Listed records:
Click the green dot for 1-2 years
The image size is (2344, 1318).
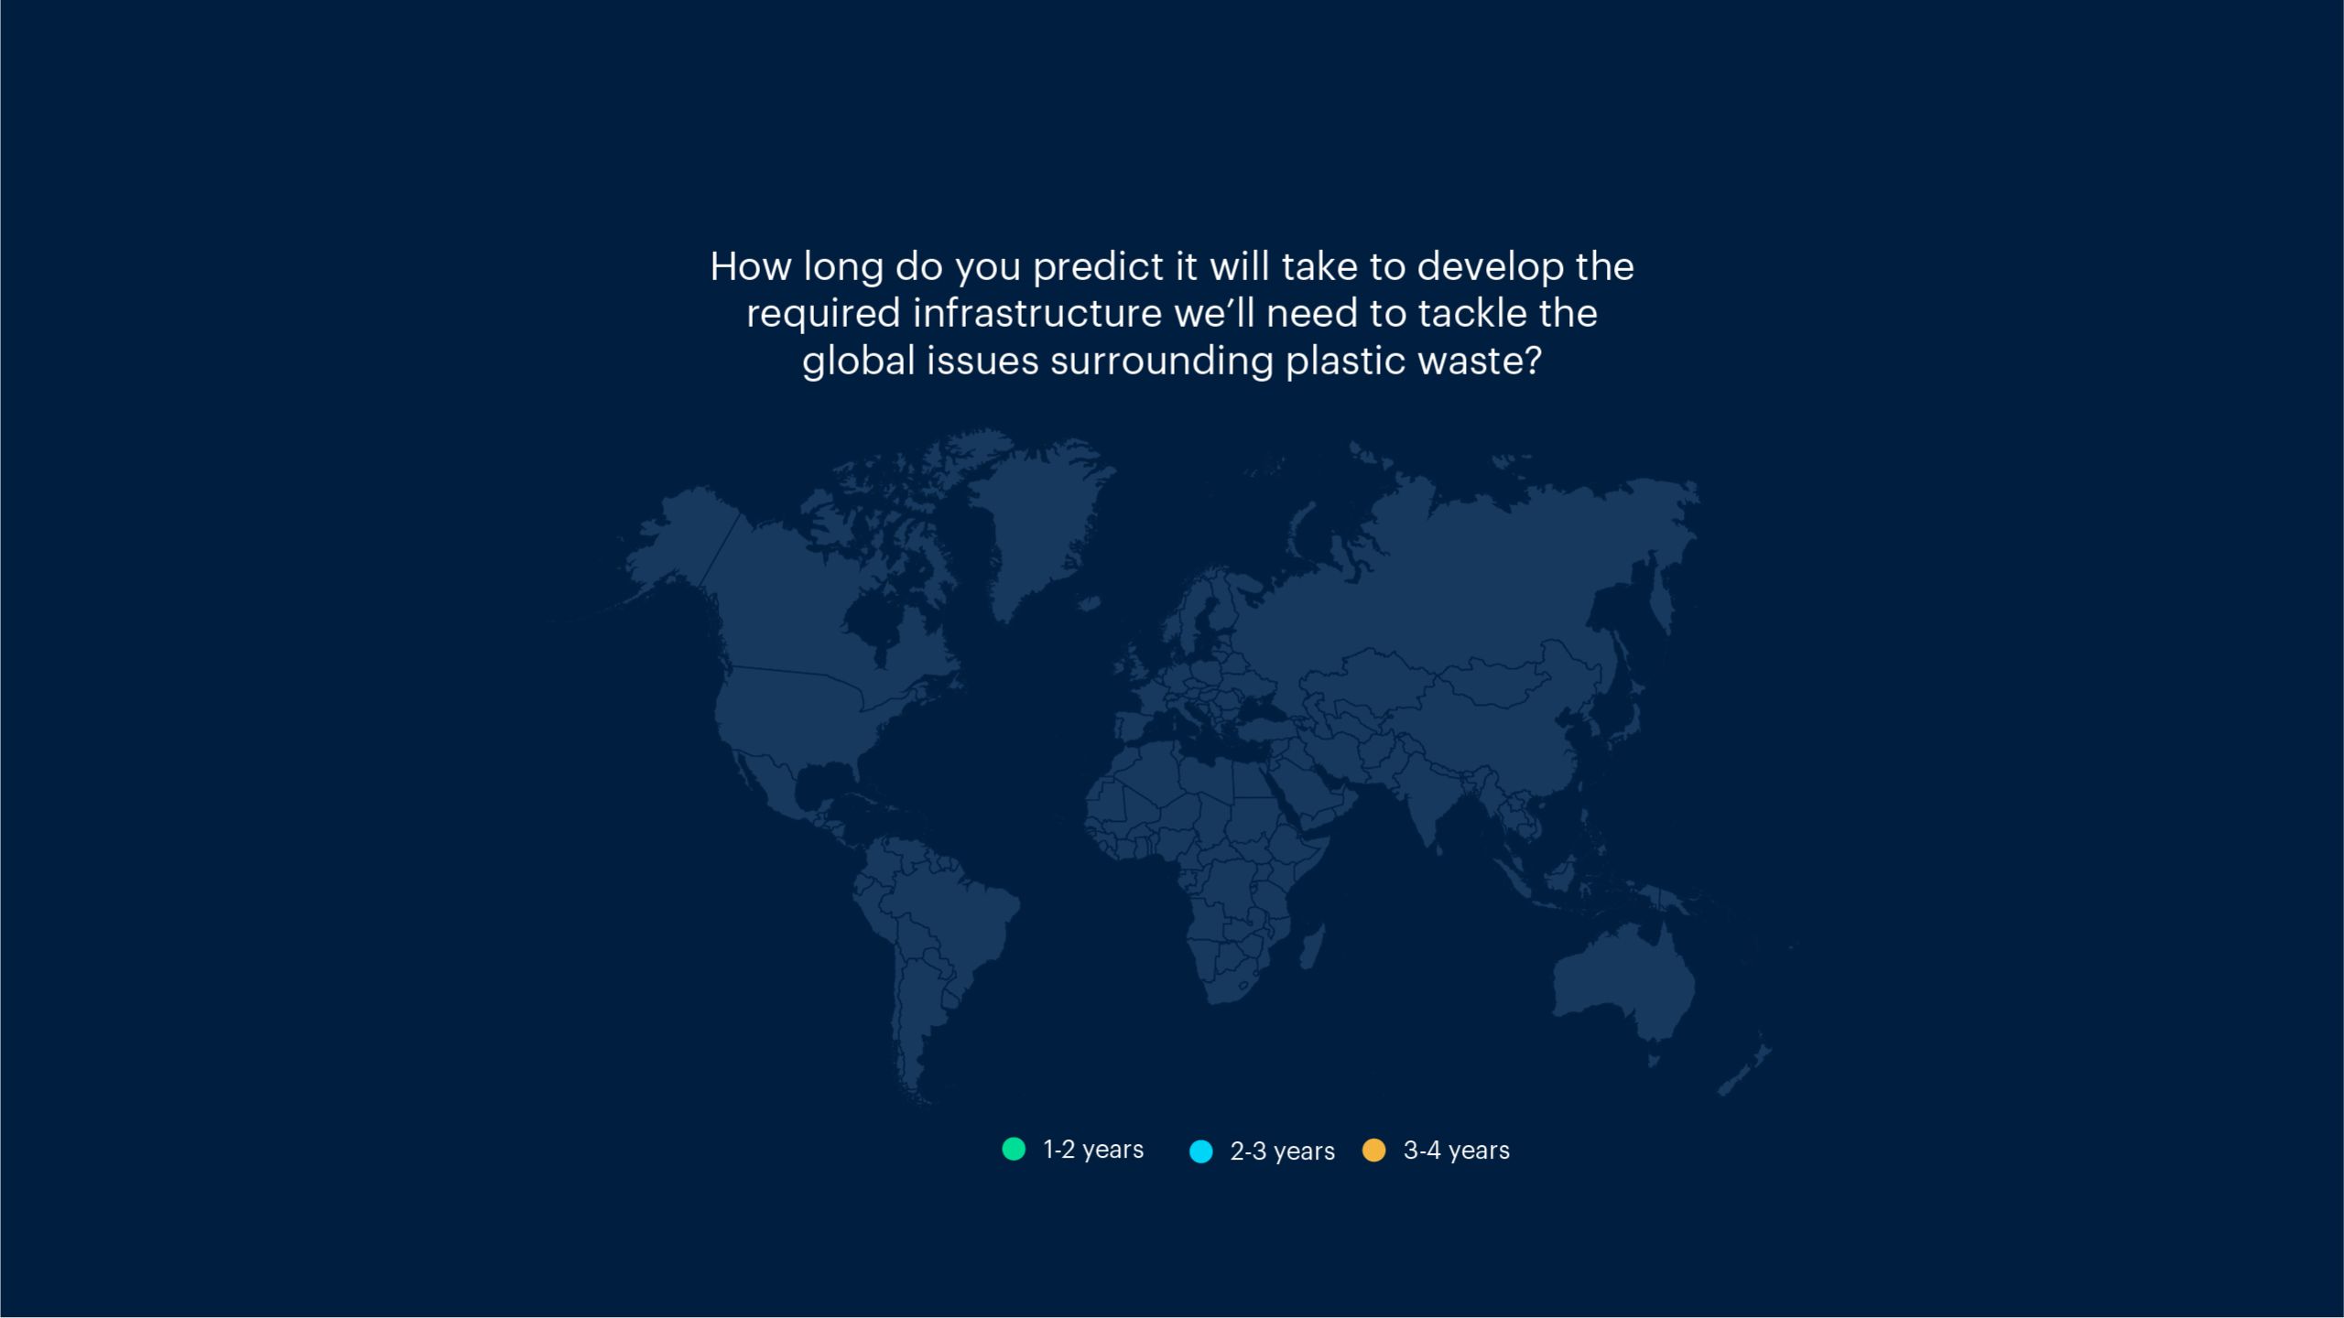coord(1014,1149)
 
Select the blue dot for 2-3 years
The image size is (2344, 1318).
coord(1200,1151)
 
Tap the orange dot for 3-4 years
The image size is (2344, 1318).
coord(1374,1150)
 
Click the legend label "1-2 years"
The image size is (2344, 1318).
coord(1093,1150)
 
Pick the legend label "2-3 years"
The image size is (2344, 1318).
coord(1282,1151)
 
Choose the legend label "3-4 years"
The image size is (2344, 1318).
coord(1456,1151)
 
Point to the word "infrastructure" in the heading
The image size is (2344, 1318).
coord(1037,313)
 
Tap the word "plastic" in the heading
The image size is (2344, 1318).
coord(1345,361)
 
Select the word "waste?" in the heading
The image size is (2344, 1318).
coord(1480,361)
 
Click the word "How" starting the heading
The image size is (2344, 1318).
coord(752,266)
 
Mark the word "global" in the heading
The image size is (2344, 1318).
coord(859,361)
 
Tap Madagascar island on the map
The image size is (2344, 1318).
coord(1312,946)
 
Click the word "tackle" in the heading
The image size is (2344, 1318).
coord(1472,313)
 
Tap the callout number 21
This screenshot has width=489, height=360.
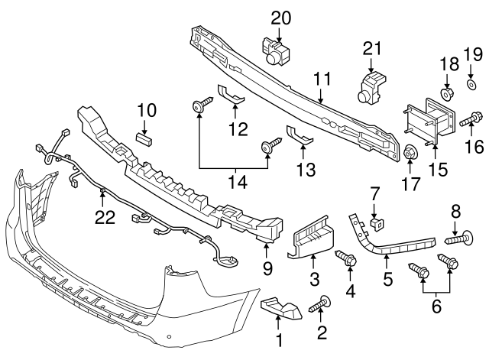[x=371, y=49]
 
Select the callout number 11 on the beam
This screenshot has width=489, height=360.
[x=321, y=77]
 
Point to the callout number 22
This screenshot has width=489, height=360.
[x=104, y=218]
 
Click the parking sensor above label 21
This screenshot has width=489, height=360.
[x=371, y=86]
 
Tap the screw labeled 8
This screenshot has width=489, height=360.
[x=456, y=239]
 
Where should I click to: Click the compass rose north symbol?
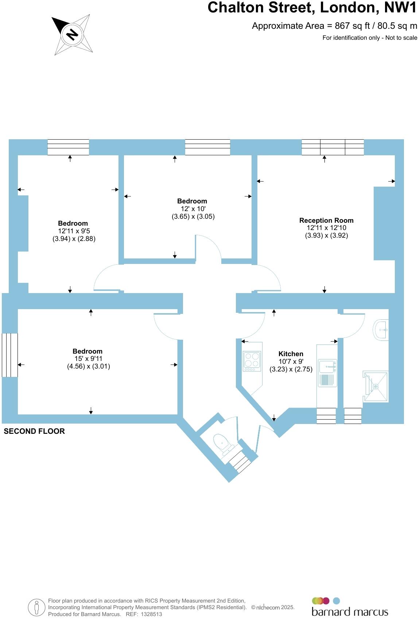click(x=72, y=35)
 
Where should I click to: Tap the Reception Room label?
click(x=326, y=220)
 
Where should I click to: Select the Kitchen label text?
click(x=291, y=354)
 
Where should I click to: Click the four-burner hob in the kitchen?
click(x=252, y=360)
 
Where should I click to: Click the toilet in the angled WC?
click(x=223, y=443)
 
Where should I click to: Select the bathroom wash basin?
click(x=382, y=330)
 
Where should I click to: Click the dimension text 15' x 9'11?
click(x=88, y=359)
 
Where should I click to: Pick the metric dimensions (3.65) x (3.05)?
click(x=193, y=216)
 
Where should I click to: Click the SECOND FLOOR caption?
click(x=34, y=431)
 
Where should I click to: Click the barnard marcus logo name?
click(x=350, y=612)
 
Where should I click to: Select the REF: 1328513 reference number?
click(x=144, y=614)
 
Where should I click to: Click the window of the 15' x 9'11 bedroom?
click(x=10, y=355)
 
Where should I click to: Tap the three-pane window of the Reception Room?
click(x=332, y=147)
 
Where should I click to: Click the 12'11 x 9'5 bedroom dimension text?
click(x=73, y=231)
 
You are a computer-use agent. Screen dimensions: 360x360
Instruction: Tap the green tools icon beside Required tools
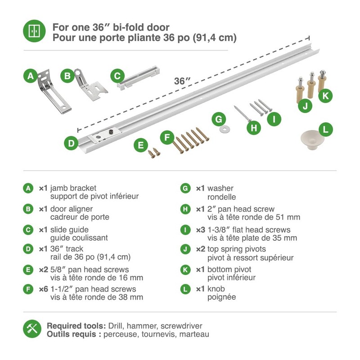tap(32, 329)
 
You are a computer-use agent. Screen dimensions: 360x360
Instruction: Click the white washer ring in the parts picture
tap(222, 130)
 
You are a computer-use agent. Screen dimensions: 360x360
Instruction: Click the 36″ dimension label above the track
tap(182, 81)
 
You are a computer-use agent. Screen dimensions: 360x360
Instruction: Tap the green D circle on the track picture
tap(71, 144)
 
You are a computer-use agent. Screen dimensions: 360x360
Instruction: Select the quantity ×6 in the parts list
tap(43, 289)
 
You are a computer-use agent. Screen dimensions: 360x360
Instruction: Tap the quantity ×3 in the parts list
tap(200, 230)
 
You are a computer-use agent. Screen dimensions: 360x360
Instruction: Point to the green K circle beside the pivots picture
tap(326, 95)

What to produce: Convert the data above into a Markdown table with one row per line, skipping blank lines, and use the columns "No." for the row number and "Text" for the line. Leave out the pictures.

Solution to the problem:
| No. | Text |
|---|---|
| 1 | Click the green dot for 1-2 years |
| 2 | The image size is (2344, 1318). |
| 3 | coord(1014,1149) |
| 4 | Select the blue dot for 2-3 years |
| 5 | The image size is (2344, 1318). |
| 6 | coord(1200,1151) |
| 7 | Tap the orange dot for 3-4 years |
| 8 | The image size is (2344, 1318). |
| 9 | coord(1374,1150) |
| 10 | Click the legend label "1-2 years" |
| 11 | The image size is (2344, 1318). |
| 12 | coord(1093,1150) |
| 13 | Pick the legend label "2-3 years" |
| 14 | The image size is (2344, 1318). |
| 15 | coord(1282,1151) |
| 16 | Choose the legend label "3-4 years" |
| 17 | The image size is (2344, 1318). |
| 18 | coord(1456,1151) |
| 19 | Point to the word "infrastructure" in the heading |
| 20 | The image size is (2344, 1318). |
| 21 | coord(1037,313) |
| 22 | Tap the word "plastic" in the heading |
| 23 | The image size is (2344, 1318). |
| 24 | coord(1345,361) |
| 25 | Select the word "waste?" in the heading |
| 26 | The image size is (2344, 1318). |
| 27 | coord(1480,361) |
| 28 | Click the word "How" starting the heading |
| 29 | The image size is (2344, 1318). |
| 30 | coord(752,266) |
| 31 | Mark the word "global" in the heading |
| 32 | The image size is (2344, 1318). |
| 33 | coord(859,361) |
| 34 | Tap Madagascar island on the map |
| 35 | The image size is (2344, 1318). |
| 36 | coord(1312,946) |
| 37 | Click the word "tackle" in the heading |
| 38 | The image size is (2344, 1318). |
| 39 | coord(1472,313) |
| 40 | Tap the callout number 21 |
| 41 | This screenshot has width=489, height=360. |
| 42 | [x=371, y=49] |
| 43 | Select the callout number 11 on the beam |
| 44 | This screenshot has width=489, height=360. |
| 45 | [x=321, y=77] |
| 46 | Point to the callout number 22 |
| 47 | This screenshot has width=489, height=360. |
| 48 | [x=104, y=218] |
| 49 | Click the parking sensor above label 21 |
| 50 | This screenshot has width=489, height=360. |
| 51 | [x=371, y=86] |
| 52 | Tap the screw labeled 8 |
| 53 | This screenshot has width=489, height=360. |
| 54 | [x=456, y=239] |
| 55 | Where should I click to: Click the compass rose north symbol? |
| 56 | click(x=72, y=35) |
| 57 | Where should I click to: Tap the Reception Room label? |
| 58 | click(x=326, y=220) |
| 59 | Where should I click to: Select the Kitchen label text? |
| 60 | click(x=291, y=354) |
| 61 | Where should I click to: Click the four-burner hob in the kitchen? |
| 62 | click(x=252, y=360) |
| 63 | Where should I click to: Click the toilet in the angled WC? |
| 64 | click(x=223, y=443) |
| 65 | Where should I click to: Select the bathroom wash basin? |
| 66 | click(x=382, y=330) |
| 67 | Where should I click to: Click the dimension text 15' x 9'11? |
| 68 | click(x=88, y=359) |
| 69 | Where should I click to: Pick the metric dimensions (3.65) x (3.05)? |
| 70 | click(x=193, y=216) |
| 71 | Where should I click to: Click the SECOND FLOOR caption? |
| 72 | click(x=34, y=431) |
| 73 | Where should I click to: Click the barnard marcus logo name? |
| 74 | click(x=350, y=612) |
| 75 | Where should I click to: Select the REF: 1328513 reference number? |
| 76 | click(x=144, y=614) |
| 77 | Where should I click to: Click the window of the 15' x 9'11 bedroom? |
| 78 | click(x=10, y=355) |
| 79 | Where should I click to: Tap the three-pane window of the Reception Room? |
| 80 | click(x=332, y=147) |
| 81 | Where should I click to: Click the 12'11 x 9'5 bedroom dimension text? |
| 82 | click(x=73, y=231) |
| 83 | You are a computer-use agent. Screen dimensions: 360x360 |
| 84 | Instruction: Tap the green tools icon beside Required tools |
| 85 | tap(32, 329) |
| 86 | You are a computer-use agent. Screen dimensions: 360x360 |
| 87 | Instruction: Click the white washer ring in the parts picture |
| 88 | tap(222, 130) |
| 89 | You are a computer-use agent. Screen dimensions: 360x360 |
| 90 | Instruction: Click the 36″ dimension label above the track |
| 91 | tap(182, 81) |
| 92 | You are a computer-use agent. Screen dimensions: 360x360 |
| 93 | Instruction: Tap the green D circle on the track picture |
| 94 | tap(71, 144) |
| 95 | You are a computer-use agent. Screen dimensions: 360x360 |
| 96 | Instruction: Select the quantity ×6 in the parts list |
| 97 | tap(43, 289) |
| 98 | You are a computer-use agent. Screen dimensions: 360x360 |
| 99 | Instruction: Tap the quantity ×3 in the parts list |
| 100 | tap(200, 230) |
| 101 | You are a computer-use agent. Screen dimensions: 360x360 |
| 102 | Instruction: Point to the green K circle beside the pivots picture |
| 103 | tap(326, 95) |